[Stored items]
----------

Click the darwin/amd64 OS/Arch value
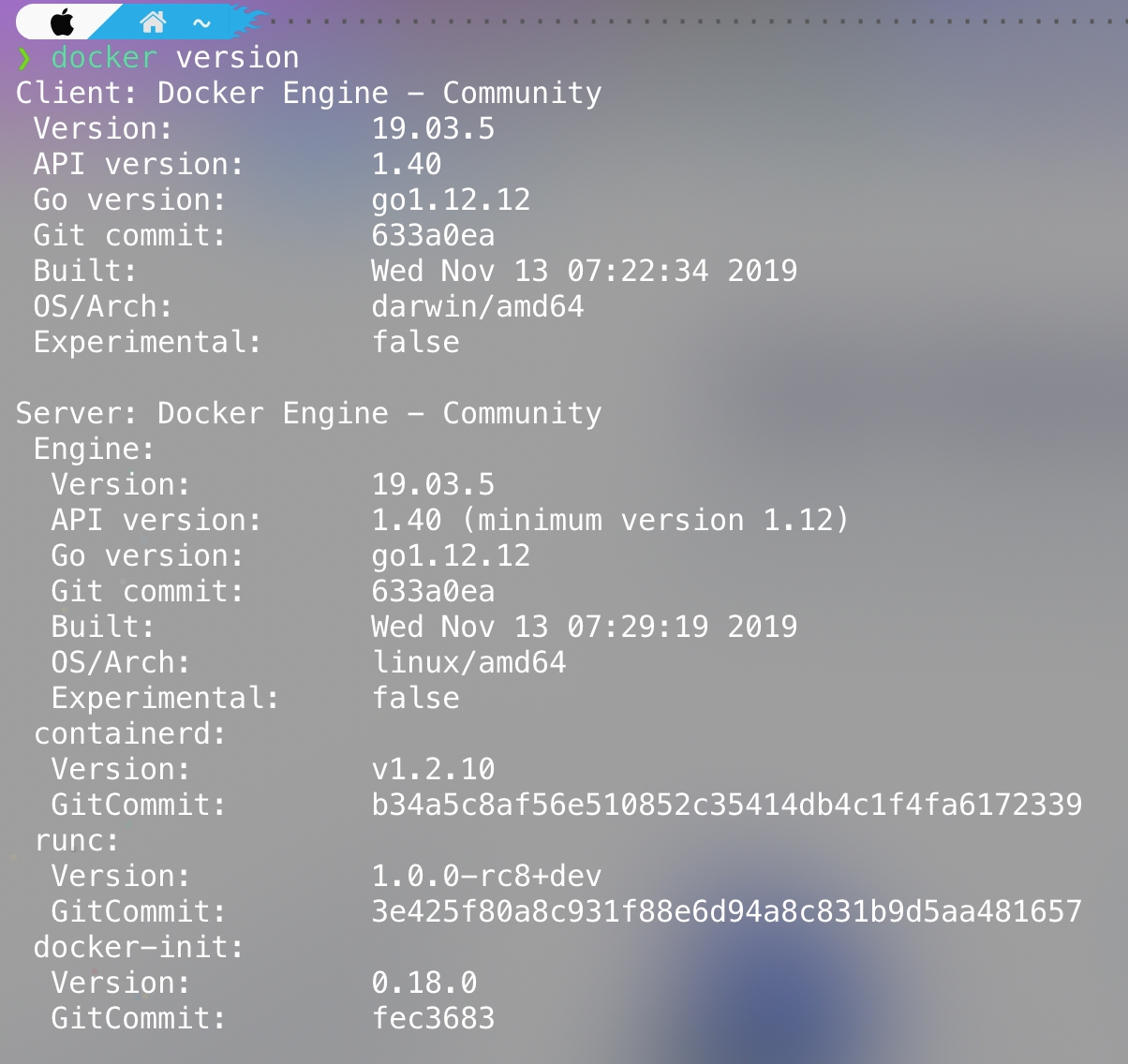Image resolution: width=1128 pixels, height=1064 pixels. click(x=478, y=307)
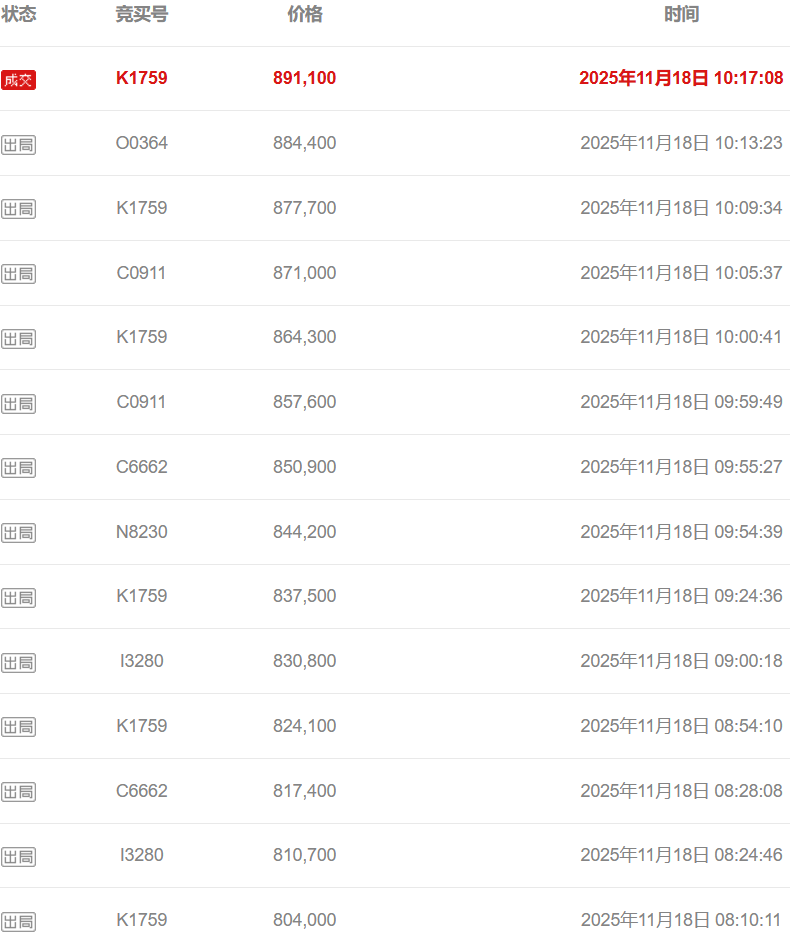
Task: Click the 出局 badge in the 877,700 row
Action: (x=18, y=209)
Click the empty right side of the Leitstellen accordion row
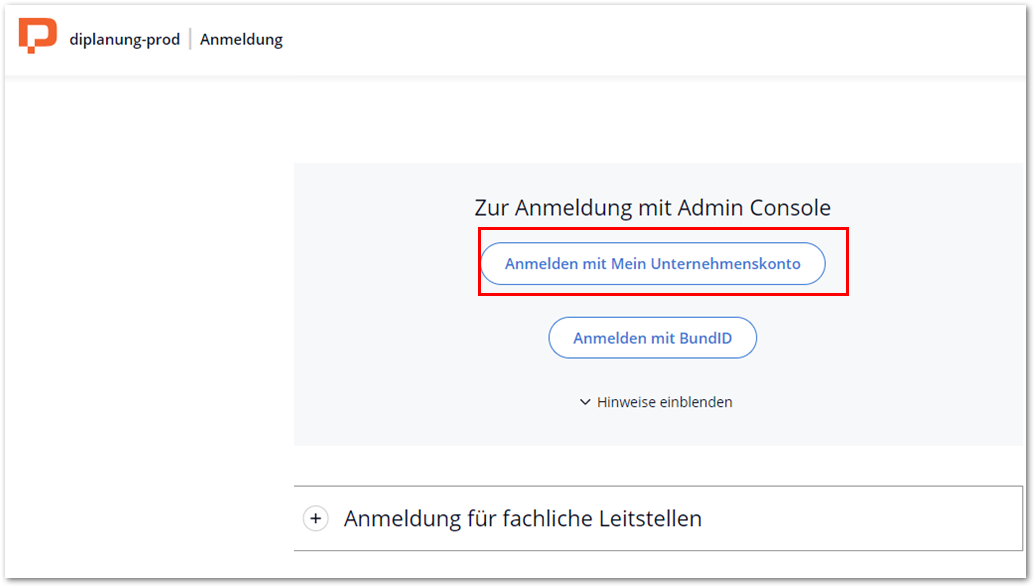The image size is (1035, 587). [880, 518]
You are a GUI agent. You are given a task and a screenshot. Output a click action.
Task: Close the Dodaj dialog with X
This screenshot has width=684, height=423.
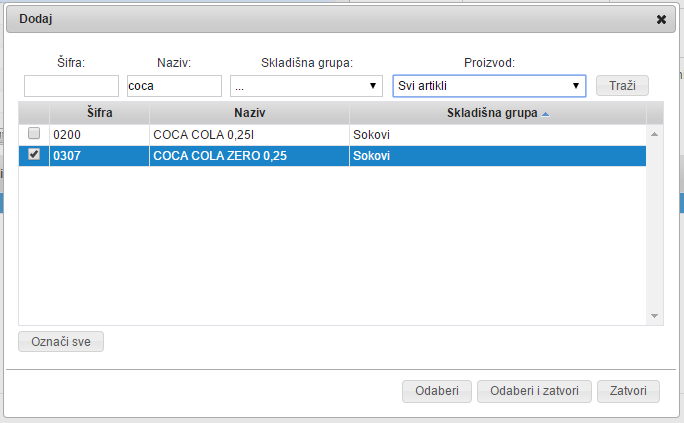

----------

▶ [EXERCISE GOAL]: An exact transcription of all the entries is required, without the pictures.

▶ [EXERCISE RESPONSE]:
Click the darwin/amd64 OS/Arch value
Image resolution: width=1128 pixels, height=1064 pixels. click(x=478, y=307)
Task: Click the 出局 badge in the 877,700 row
Action: (x=18, y=209)
Click the empty right side of the Leitstellen accordion row
The image size is (1035, 587). [880, 518]
You are a GUI agent. You are given a task and a screenshot. Output a click action.
Task: Close the Dodaj dialog with X
This screenshot has width=684, height=423.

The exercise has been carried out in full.